The Sub-Committee took into consideration Licensing Policies 2 & 3. The premises fall within the Clerkenwell cumulative impact area. Licensing policy 3 creates a rebuttable presumption that applications for the grant or variation of premises licences which are likely to add to the existing cumulative impact will normally be refused following the receipt of representations, unless the applicant can demonstrate in the operation schedule that there will be no negative cumulative impact on one or more of the licensing objectives. Paragraph 22 states that the licensing authority recognises that it has to balance the needs of businesses with those of local residents. Clerkenwell has the highest number of complaints about drinking in the street of all the wards in the borough and residents continue to experience adverse impacts from late night licensed venues. However, paragraph 24, states that applications with comprehensive operating schedules, which are not alcohol led and supply alcohol for consumption off the premises within the framework hours may be regarded exceptions to the special policy.
The Sub-Committee took into consideration Licensing Policy 4. The Council has adopted a special policy relating to cumulative impact in relation to shops and other premises selling alcohol for consumption off the premises. Licensing policy 4 creates a rebuttable presumption that applications for the grant or variation of premises licences which are likely to add to the existing cumulative impact will normally be refused or subject to certain limitations, following the receipt of representations, unless the applicant can demonstrate in the operation schedule that there will be no negative cumulative impact on one or more of the licensing objectives.
Three local resident objections had been received but none attended. Conditions had been agreed with the police, trading standards and the noise team. The Licensing Authority withdrew its objection before the hearing. Several letters of support had been received from local residents. The applicant explained that she had made efforts to communicate with residents by a next door app, which she had introduced to Islington.
The Sub-Committee noted that the hours sought were within the hours specified in licensing policy 6.

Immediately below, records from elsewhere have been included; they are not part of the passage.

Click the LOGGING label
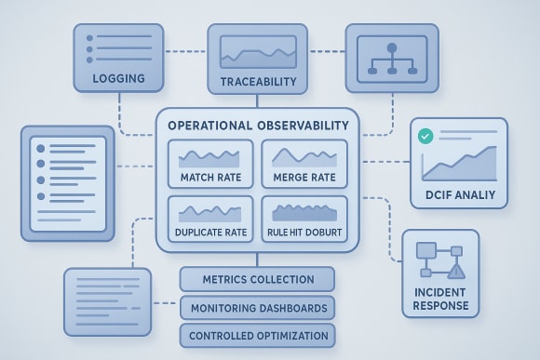(118, 78)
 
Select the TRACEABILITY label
(258, 82)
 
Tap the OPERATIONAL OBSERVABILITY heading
(258, 125)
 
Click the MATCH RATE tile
(209, 164)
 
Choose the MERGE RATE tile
(304, 164)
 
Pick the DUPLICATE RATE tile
(209, 220)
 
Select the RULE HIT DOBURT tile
(304, 220)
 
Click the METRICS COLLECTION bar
(257, 279)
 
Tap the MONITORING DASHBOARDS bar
(257, 308)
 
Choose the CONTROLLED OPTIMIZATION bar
(257, 336)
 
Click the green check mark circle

The Sub-Committee heard evidence that it was a very small shop with only room for two customers. All alcohol would be displayed behind the till and in a fridge. The applicant had been operating under TENs for the past three weeks without complaints. CCTV had been installed showing the street and shop. There was a log book and refusal book. It was basically a convenience store. She was keen to maintain good relations with the local community.

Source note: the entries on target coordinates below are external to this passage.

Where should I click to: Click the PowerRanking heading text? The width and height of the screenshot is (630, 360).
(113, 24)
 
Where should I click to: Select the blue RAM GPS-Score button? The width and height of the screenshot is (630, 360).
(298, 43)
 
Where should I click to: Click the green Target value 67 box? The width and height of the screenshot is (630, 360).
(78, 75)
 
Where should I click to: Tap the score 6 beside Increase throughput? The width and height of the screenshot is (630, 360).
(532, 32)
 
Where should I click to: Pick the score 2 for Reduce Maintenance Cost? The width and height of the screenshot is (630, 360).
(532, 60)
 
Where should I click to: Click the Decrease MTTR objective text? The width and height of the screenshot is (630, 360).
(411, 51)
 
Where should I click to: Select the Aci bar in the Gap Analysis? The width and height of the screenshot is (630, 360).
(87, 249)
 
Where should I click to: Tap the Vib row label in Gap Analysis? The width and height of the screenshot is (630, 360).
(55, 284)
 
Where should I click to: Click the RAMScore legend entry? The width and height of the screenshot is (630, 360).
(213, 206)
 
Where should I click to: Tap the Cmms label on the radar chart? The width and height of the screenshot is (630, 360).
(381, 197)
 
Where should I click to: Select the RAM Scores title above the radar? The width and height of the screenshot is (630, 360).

The Sub-Committee concluded that the granting of the licence with the agreed conditions would promote the licensing objectives. The Sub-Committee noted that the hours sought were within the hours specified in licensing policy 5 and 6. The Sub-Committee was satisfied that the operating schedule demonstrated high standards of management and that it was unlikely that granting the premises licence would add to the cumulative impact on one or more of the licensing objectives.
The Sub-Committee was satisfied that granting the premises licence was proportionate and appropriate to the promotion of the licensing objectives and in the public interest.